IEMB plans to begin research to better understand the reasons for the reduced efficiency of charged filters and electronic air cleaners. IEMB also plans to conduct research to determine the effectiveness of particulate air cleaners.
The particle diameters of some common indoor particulate pollutants are shown in Figure 4.
Figure 4. Particle diameters of some common indoor particulate pollutants.
VOC and Gas-Phase Air Cleaners
Previous research on VOC air cleaners has been very limited. Available data
indicate that VOC air cleaners, if properly applied, could be an important
part of an overall IAQ control strategy, especially for dealing with upset
conditions where source control and ventilation are not practical. However,
data necessary to determine how to best apply VOC air cleaners are not available.

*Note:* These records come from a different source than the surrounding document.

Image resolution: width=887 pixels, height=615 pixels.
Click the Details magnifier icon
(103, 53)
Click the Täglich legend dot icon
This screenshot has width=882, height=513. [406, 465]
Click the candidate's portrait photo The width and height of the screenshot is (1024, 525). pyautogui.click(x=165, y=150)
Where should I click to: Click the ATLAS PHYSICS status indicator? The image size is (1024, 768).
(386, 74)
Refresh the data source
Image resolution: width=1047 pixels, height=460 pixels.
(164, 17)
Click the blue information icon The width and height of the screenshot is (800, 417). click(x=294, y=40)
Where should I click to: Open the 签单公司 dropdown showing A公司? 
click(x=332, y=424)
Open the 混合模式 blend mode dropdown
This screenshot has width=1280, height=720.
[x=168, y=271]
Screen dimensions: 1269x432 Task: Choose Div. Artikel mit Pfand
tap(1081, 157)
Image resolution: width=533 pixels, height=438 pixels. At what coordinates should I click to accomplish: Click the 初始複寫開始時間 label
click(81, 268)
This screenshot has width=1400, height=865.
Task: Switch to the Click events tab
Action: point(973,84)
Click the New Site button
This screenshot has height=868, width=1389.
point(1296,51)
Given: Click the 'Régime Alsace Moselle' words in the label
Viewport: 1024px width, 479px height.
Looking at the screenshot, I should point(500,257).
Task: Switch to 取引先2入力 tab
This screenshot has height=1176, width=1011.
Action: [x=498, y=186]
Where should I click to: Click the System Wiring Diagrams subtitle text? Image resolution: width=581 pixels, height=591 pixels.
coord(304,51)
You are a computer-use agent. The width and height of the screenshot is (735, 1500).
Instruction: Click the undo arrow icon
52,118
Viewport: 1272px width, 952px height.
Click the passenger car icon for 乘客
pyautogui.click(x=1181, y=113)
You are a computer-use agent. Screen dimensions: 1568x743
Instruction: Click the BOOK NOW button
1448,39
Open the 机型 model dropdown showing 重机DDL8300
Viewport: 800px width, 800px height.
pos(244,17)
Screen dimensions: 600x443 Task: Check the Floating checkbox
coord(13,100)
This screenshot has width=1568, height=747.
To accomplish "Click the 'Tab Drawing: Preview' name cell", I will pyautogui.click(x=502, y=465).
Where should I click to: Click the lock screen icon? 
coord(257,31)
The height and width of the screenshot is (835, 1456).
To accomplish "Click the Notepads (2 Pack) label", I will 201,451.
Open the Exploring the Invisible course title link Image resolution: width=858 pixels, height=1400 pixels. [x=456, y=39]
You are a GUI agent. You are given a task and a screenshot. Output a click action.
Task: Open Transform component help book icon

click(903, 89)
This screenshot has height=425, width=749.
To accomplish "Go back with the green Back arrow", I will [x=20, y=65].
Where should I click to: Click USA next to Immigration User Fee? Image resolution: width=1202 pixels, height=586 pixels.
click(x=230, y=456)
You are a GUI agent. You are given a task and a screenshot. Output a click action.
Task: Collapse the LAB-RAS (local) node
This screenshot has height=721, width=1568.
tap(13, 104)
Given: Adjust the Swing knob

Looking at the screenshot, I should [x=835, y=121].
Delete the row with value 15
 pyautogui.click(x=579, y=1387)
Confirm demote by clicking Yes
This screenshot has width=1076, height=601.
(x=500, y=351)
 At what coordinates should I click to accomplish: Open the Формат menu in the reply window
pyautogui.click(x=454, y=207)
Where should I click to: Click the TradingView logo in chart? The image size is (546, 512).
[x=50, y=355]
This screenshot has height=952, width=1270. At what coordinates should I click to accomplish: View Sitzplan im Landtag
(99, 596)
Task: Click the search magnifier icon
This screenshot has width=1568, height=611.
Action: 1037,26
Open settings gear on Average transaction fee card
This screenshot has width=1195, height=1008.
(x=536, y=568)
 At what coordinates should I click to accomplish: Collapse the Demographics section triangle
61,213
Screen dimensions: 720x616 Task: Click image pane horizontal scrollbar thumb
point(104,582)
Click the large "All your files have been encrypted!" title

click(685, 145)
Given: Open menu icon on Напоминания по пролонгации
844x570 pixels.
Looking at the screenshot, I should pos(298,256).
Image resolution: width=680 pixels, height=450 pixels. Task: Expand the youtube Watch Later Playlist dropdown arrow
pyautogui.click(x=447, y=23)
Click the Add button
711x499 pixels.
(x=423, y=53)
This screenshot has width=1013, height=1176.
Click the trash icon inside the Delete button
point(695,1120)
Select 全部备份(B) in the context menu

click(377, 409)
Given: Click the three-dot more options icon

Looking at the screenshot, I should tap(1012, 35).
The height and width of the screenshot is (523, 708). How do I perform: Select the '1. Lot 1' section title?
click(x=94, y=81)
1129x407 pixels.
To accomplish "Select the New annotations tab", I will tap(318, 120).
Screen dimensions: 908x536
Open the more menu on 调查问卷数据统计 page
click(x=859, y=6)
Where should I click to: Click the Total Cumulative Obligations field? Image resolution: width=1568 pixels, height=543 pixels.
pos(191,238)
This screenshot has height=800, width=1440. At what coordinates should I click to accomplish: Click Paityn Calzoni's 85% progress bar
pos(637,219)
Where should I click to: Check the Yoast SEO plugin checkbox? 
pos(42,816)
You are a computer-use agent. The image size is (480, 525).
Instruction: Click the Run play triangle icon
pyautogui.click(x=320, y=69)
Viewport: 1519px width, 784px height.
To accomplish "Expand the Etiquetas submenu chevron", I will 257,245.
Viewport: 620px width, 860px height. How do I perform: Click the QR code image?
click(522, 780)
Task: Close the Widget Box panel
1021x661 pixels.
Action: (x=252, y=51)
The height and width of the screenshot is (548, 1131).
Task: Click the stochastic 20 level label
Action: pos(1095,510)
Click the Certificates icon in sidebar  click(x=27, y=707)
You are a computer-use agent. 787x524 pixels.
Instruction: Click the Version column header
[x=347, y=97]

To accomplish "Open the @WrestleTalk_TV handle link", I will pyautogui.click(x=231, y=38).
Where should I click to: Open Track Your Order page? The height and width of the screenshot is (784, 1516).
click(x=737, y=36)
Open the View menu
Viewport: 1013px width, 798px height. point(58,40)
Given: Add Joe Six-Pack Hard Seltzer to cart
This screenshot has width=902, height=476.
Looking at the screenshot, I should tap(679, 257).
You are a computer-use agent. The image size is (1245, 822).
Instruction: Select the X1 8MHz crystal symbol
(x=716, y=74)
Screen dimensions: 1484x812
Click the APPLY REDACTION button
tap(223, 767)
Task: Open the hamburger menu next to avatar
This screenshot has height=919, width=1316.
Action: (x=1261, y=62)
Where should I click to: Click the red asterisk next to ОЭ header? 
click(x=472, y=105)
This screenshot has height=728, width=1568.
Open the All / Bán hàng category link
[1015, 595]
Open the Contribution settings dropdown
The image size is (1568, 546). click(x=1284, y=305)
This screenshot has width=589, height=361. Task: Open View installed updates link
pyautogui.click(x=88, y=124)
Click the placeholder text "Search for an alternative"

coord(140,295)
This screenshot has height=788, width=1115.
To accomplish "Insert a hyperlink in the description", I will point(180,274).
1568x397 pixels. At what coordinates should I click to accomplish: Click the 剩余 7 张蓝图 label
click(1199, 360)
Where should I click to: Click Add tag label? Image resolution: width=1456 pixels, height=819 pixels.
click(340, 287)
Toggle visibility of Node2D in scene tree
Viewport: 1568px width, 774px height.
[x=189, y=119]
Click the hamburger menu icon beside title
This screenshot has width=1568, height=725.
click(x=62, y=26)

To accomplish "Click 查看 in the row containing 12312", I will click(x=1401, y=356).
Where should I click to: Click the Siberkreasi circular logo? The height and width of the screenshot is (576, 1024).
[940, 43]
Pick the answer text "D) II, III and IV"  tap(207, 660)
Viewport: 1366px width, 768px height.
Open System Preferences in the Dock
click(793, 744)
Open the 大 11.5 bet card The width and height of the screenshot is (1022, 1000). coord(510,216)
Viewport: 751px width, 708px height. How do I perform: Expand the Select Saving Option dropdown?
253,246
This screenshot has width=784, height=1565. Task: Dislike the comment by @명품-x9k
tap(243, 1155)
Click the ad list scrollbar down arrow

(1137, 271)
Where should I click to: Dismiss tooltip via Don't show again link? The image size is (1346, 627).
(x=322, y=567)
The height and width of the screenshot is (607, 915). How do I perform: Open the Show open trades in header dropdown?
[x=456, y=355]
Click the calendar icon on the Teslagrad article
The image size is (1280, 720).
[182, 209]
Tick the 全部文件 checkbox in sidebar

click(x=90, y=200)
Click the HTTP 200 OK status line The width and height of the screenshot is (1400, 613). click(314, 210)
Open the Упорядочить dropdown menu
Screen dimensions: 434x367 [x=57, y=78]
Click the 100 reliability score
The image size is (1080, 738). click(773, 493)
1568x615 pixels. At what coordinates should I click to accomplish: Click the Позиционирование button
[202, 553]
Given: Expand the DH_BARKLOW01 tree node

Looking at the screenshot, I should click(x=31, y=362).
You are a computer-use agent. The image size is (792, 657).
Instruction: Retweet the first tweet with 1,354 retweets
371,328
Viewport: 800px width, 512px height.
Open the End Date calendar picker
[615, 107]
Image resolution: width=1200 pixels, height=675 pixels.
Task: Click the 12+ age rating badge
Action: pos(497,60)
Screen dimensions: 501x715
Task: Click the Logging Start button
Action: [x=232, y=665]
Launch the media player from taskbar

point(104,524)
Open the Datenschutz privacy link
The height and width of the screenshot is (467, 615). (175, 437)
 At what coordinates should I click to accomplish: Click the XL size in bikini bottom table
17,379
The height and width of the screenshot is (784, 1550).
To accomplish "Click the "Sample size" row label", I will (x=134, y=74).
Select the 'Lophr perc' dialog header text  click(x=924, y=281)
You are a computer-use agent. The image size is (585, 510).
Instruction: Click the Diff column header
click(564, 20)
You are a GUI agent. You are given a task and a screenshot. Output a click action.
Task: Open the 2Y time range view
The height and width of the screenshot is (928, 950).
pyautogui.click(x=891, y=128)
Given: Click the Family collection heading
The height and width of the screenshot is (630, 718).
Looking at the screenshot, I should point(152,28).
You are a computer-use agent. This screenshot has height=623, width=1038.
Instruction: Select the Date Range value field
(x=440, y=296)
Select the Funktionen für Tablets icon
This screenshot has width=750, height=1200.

A test method for evaluating the ability of air cleaners to remove organic
vapors from indoor air, based on small-scale evaluation of the performance
of the media (activated charcoal for example) used by the device, has been
developed.
Based on these small-scale tests, it appears that the useful life of organic vapor air cleaners is a strong function of the chemical composition and indoor concentration of the organic vapors being collected and the relative humidity and temperature of the indoor environment. Lifetimes of typical commercially available air cleaners, under typical indoor conditions, are less than 1 year; under conditions of high pollutant concentration, they are less than 1 month. The data and the modeling show that air cleaners have a limited capacity for organic vapors and that the performance is greatly affected by the nature of the organic vapors being collected. The full analysis was published in the February 1995 issue of the ASHRAE Journal.
IEMB is not presently conducting research on gas-phase air cleaners.